_What this task involves:_ Across the data below, how many lines have the word "accomplish" in them? Respond with the number alone.

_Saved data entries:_
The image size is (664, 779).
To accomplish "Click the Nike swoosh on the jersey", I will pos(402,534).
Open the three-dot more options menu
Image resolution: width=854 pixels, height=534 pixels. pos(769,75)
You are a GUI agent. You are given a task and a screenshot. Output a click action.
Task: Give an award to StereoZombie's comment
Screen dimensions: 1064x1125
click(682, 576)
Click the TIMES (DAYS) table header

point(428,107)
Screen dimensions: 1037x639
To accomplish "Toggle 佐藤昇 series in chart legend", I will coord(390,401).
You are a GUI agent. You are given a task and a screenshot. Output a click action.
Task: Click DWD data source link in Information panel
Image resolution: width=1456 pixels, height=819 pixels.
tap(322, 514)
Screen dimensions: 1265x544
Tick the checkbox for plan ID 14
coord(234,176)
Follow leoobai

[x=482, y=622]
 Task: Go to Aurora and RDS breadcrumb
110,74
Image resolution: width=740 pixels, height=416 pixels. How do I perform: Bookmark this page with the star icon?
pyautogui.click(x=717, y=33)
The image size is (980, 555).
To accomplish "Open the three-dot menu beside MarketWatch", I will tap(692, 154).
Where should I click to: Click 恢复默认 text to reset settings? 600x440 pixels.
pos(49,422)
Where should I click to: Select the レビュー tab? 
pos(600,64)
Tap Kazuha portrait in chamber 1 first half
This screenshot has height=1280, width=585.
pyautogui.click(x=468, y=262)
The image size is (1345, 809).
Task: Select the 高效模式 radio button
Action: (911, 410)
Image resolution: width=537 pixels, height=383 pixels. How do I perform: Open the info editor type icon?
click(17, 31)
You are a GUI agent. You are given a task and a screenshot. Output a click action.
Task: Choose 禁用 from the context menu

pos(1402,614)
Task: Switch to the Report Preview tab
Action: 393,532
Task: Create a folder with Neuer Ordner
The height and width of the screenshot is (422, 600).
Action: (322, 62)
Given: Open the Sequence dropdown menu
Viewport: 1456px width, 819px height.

_Solution to this problem:_ 3